Investors who hold bond-like assets issued by Nationwide Building Society can sell them back to the mutual early under an offer made this week.
Holders of Nationwide "Pibs" - permanent interest-bearing shares - have in most cases been offered face value or more for their holdings. However, holders of one particular Pibs issue will suffer a "haircut" of almost 10% if they sell their investment back to the society, the Daily Telegraph reports.
Pibs are like corporate bonds in that they pay a set amount of interest yearly and trade on the stock market. However, they are "undated", so there is no maturity date and normally the only way for holders to get their money back is to sell to another investor.

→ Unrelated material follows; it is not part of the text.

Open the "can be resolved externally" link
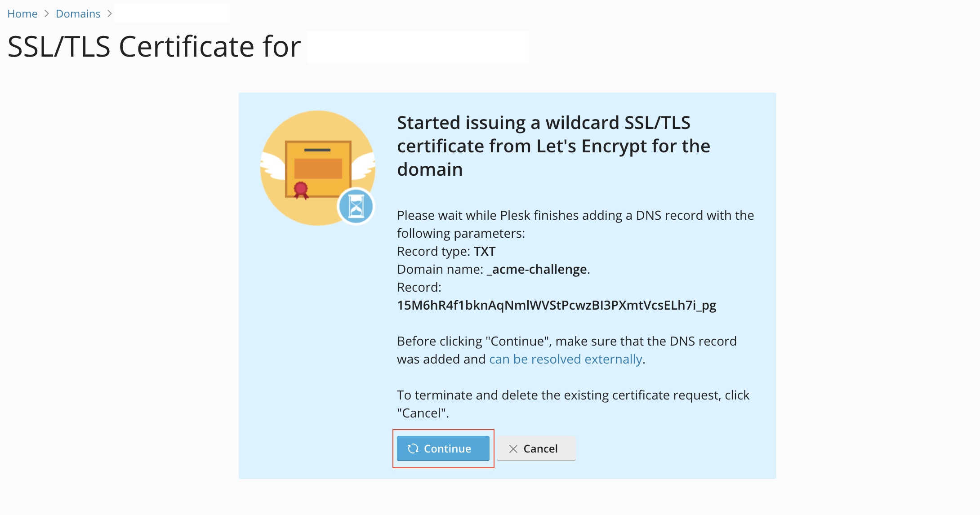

They also differ from the type of fixed-term bond sold to savers over the counter because they are not regarded as deposits with the bank or building society that issued them.

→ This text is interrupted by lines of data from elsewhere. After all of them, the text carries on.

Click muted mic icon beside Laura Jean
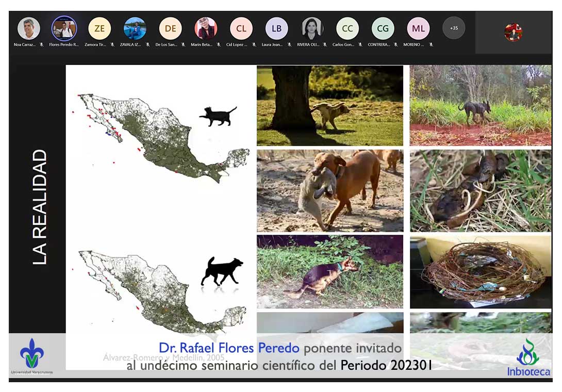This screenshot has height=392, width=562. (289, 45)
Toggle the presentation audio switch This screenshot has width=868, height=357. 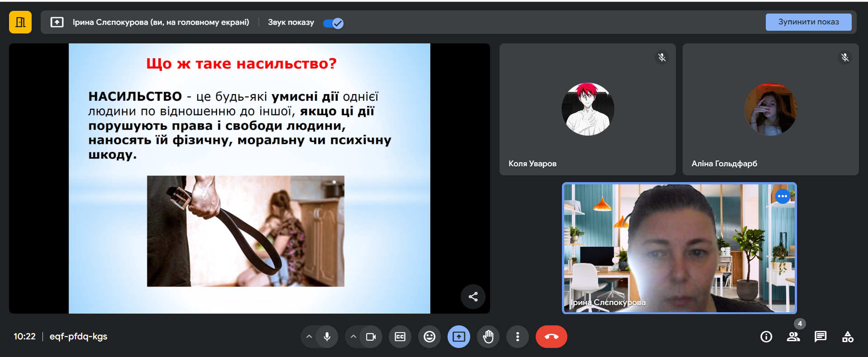pyautogui.click(x=333, y=23)
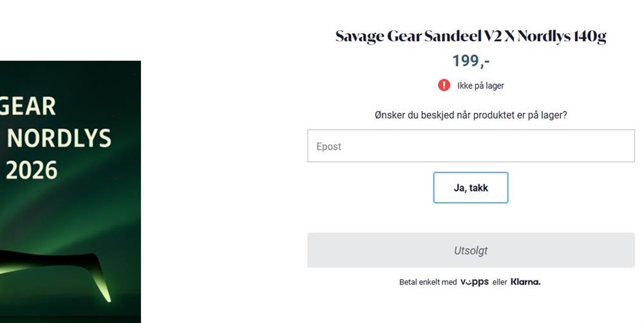The image size is (644, 323).
Task: Click the "Ikke på lager" stock status text
Action: tap(480, 86)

This means that there is no protection under the state deposit guarantee scheme if the lender goes bust. Fixed-term savings bonds are protected up to the £85,000 limit per person.
Five different issues of Nationwide Pibs can be sold back to the mutual under the offer. Two, the 6.875% and 7.25% issues, are redeemable at face value and one, the 7.859% version, will net investors more than face or "par" value, as they will be bought back at a 6.5% premium.
However, holders of two issues will get back less than par value if they redeem. The 6.25% Pibs will be bought back at 91% of face value, while holders of the 5.769% issue will suffer a 5% discount to par value.
The offers close on September 24 for private investors - those with no more than £100,000 in the Pibs.
Two other issues of Nationwide Pibs, paying 6% and 7.971%, are not included in the offer. They could already be redeemed at Nationwide's discretion - or "called" in City jargon - in 2016 and 2015 respectively. "This suggests to us that Nationwide is likely either to call these on their due dates, or to make tender offers at a later date," said Rik Edwards of Canaccord Genuity, the broker.